For my part, I find it impossible to believe that Qatar, that wretched little anonymity of a football country, with its summer steam heat, would ever have been able to acquire the World Cup – even with the vote and support for a winter tournament of the deluded Michel Platini. I’ve no idea what caused Phaedra so radically to change her mind. Well, no: I think I can hazard a guess.
Meanwhile, in Harare, Dracula met the Wolf Man. That horrible murdered and starver of his people Robert Mugabe, was photographed cosying up to the shameless Sepp Blatter. And what was the ineffable president of FIFA doing in Zimbabwe anyway? He has after all by whatever expedient hung on to the presidency for the next four years, so he wouldn’t even need Zimbabwe’s vote. Each picture, as we know, tells a story, and what an emetic story this was.
In Westminster, the so-called Culture Media and Sport committee of dull blowhards has recently and uselessly wagged a rheumatic finger at FIFA, and impugned the English bid for the 2018 World Cup.
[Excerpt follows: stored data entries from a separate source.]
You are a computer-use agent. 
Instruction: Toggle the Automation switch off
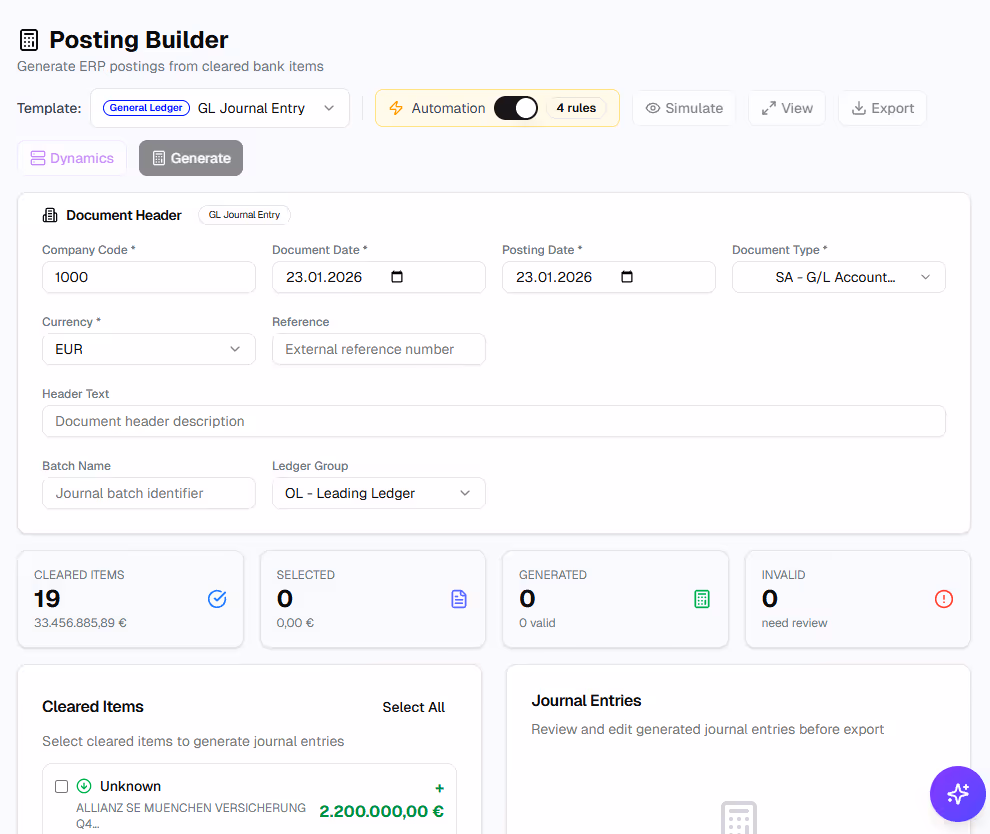pos(516,107)
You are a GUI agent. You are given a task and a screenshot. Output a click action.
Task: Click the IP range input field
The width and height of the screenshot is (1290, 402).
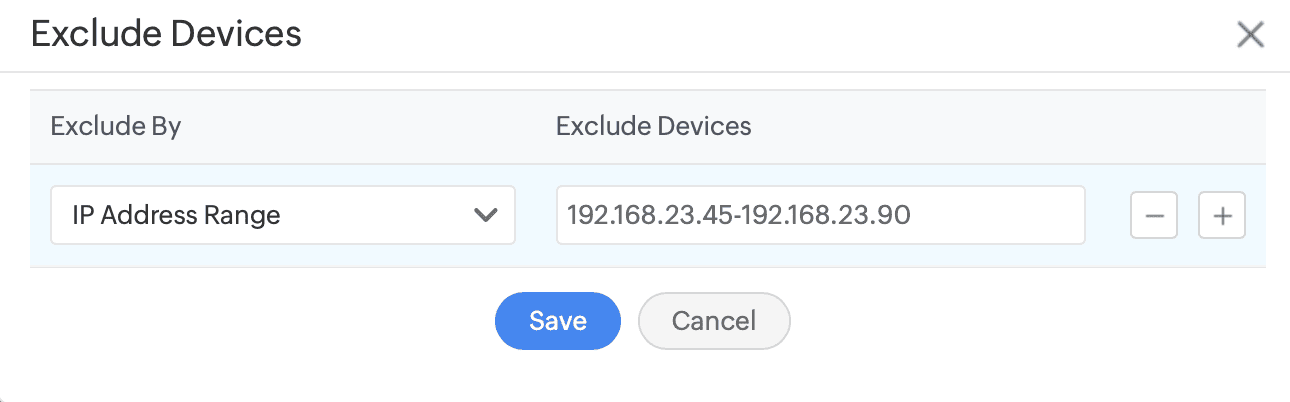820,215
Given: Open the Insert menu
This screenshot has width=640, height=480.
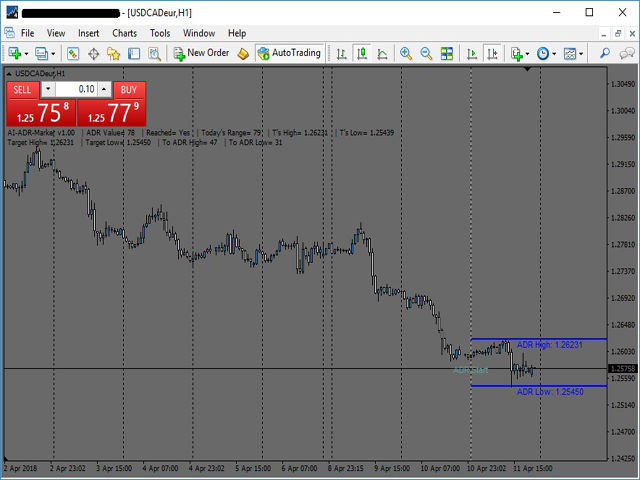Looking at the screenshot, I should coord(88,33).
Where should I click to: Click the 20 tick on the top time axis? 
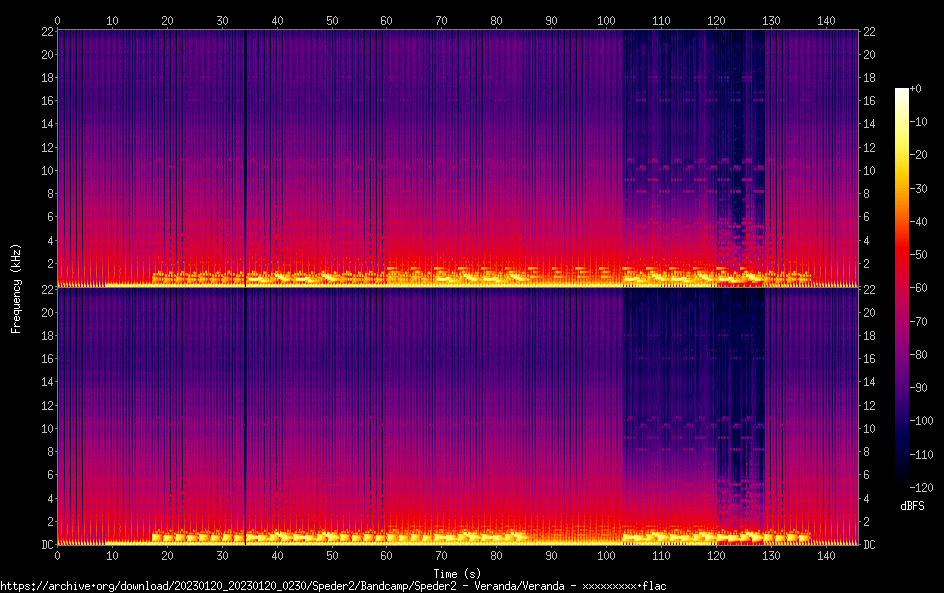[167, 20]
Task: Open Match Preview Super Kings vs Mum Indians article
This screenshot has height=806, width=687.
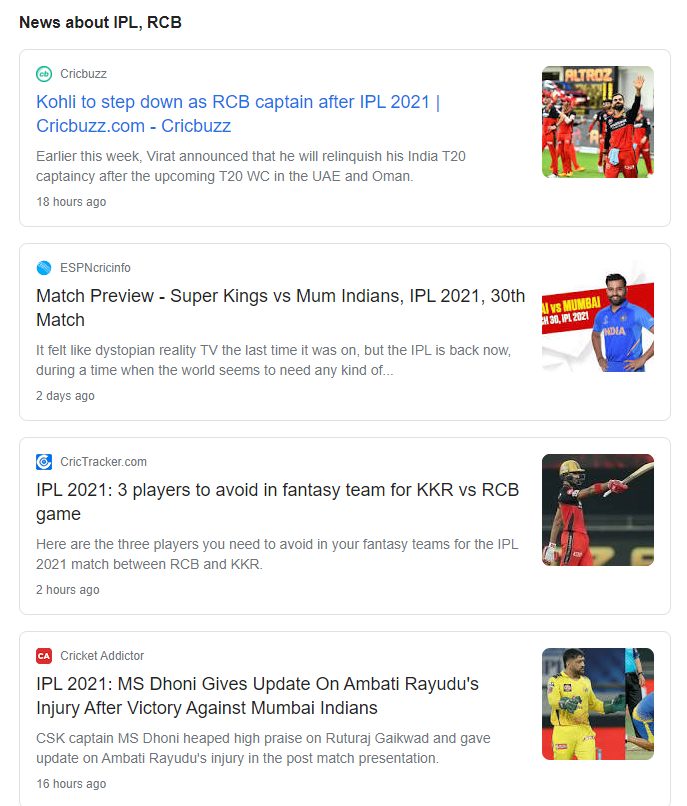Action: click(280, 308)
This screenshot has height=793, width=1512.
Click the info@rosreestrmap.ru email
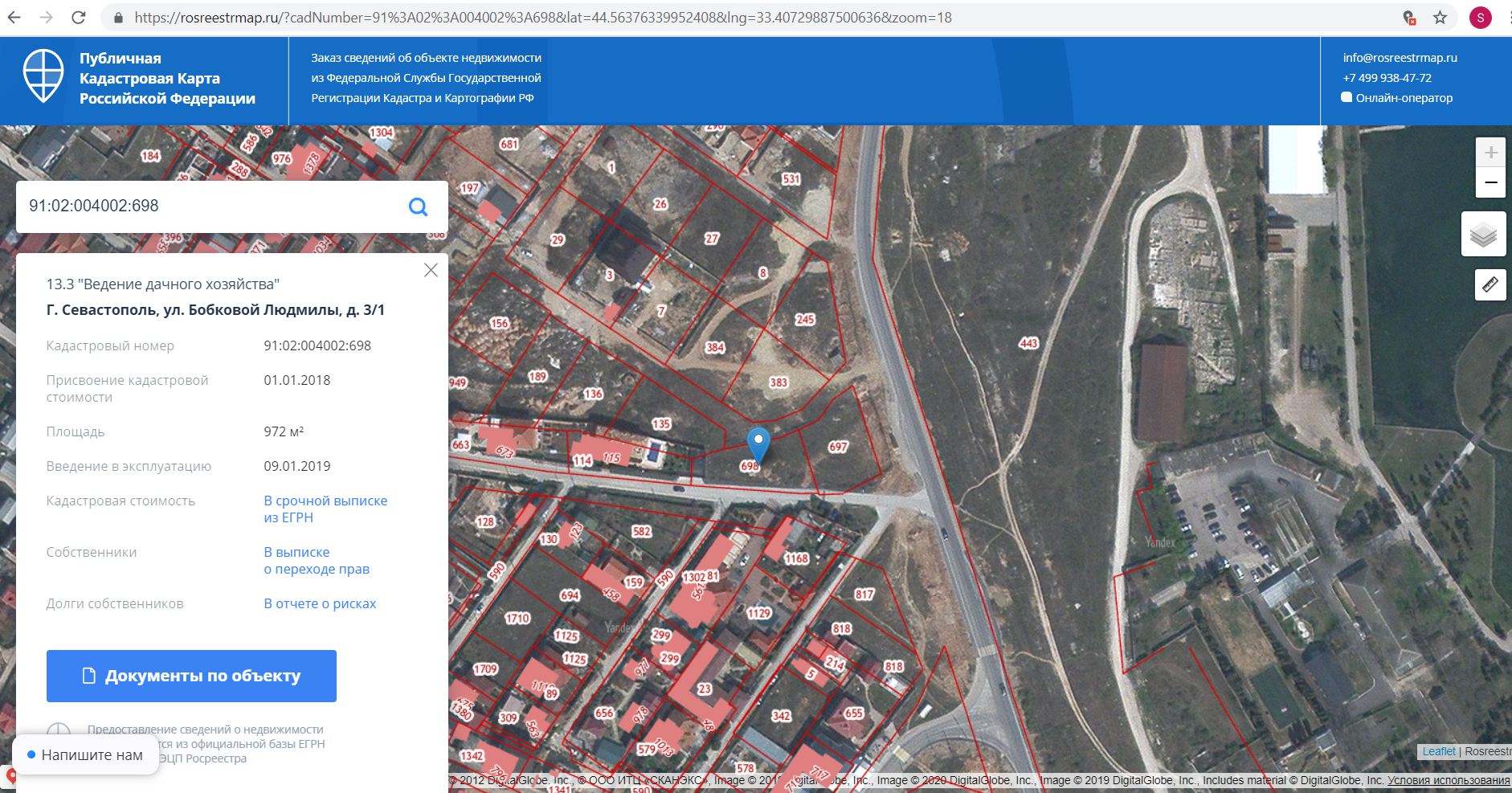click(1400, 58)
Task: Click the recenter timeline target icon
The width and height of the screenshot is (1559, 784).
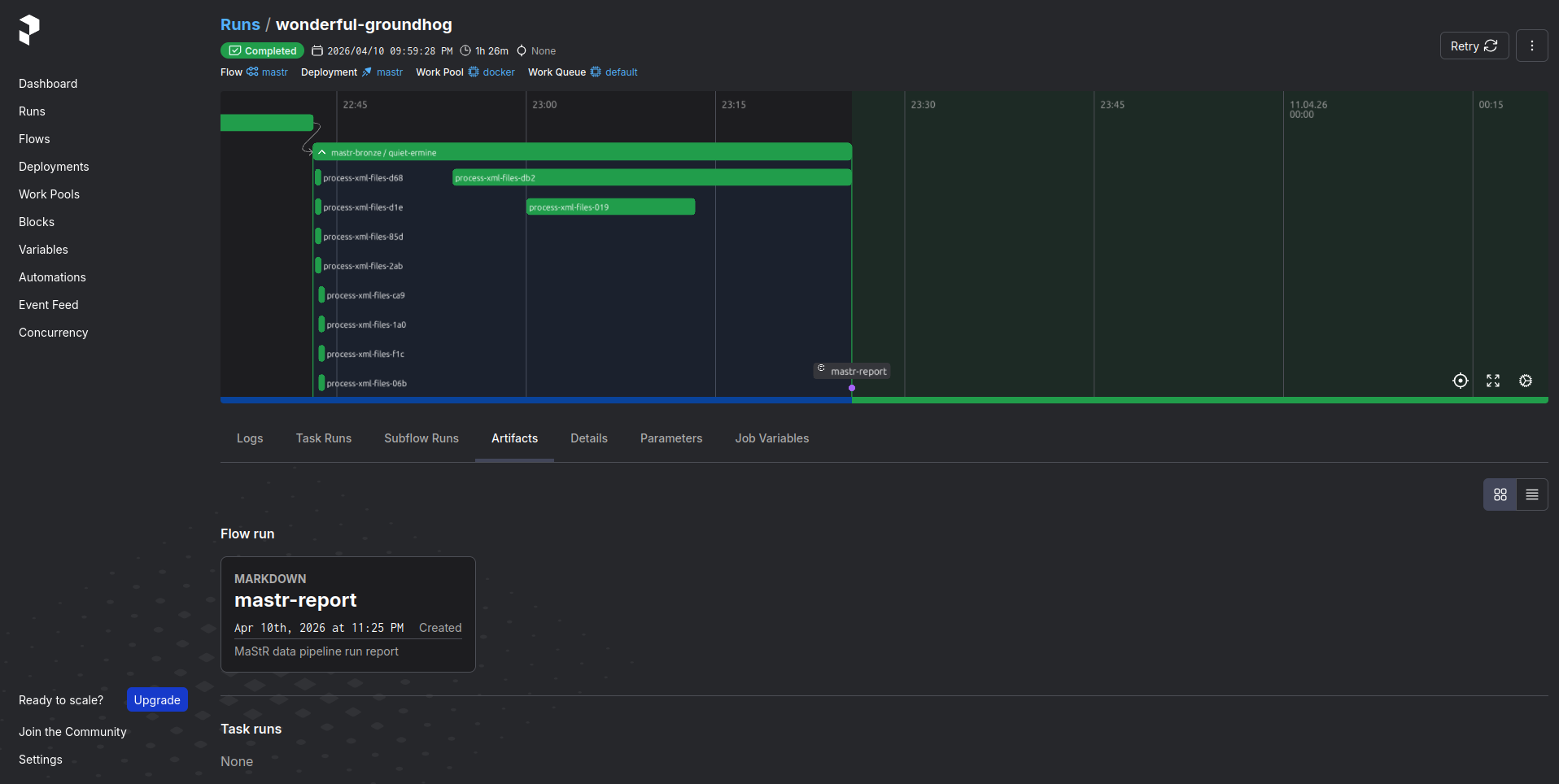Action: [1461, 381]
I would readily admit that the bid committee, under the ineffectual Andy Anson, an Adam Crozier-like figure who seems perpetually to be employed in profitable work, cut a feeble figure in Zurich. Now to grovel as the blessed Lord Triesman had, to the repugnant Jack Warner, now seemingly reduced in his native Trinidad to a glorified inspector of trains.
Anson and co. had told us that they’d never realised FIFA meant to give those two World Cups to countries which had never had one before – oh no, not countries which had bribed them! And crassly blamed Panorama for that programme on the evening of voting, when they showed us what Augean stable it all was. For the benefit of the Culture and All that’s blockheaded members, the only way the admittedly wasted £15 million could have been successfully spent would alas have been in bribing the voting FIFA committee members.
Russia, in the interim, can be glad that Qatar so blatant in its skullduggery, has for the moment at least taken the heat off them. Quite apart from the appalling racism which afflicts the crowds at Russian football, as Roberto Carlos has found to his dismay – a volley of bananas discharged at him being the latest humiliation – it has been pointed out that Russia’s creaking, dated, dangerous domestic aircraft regularly crash and represent a hazard to those unfortunate fans who will have to fly in them.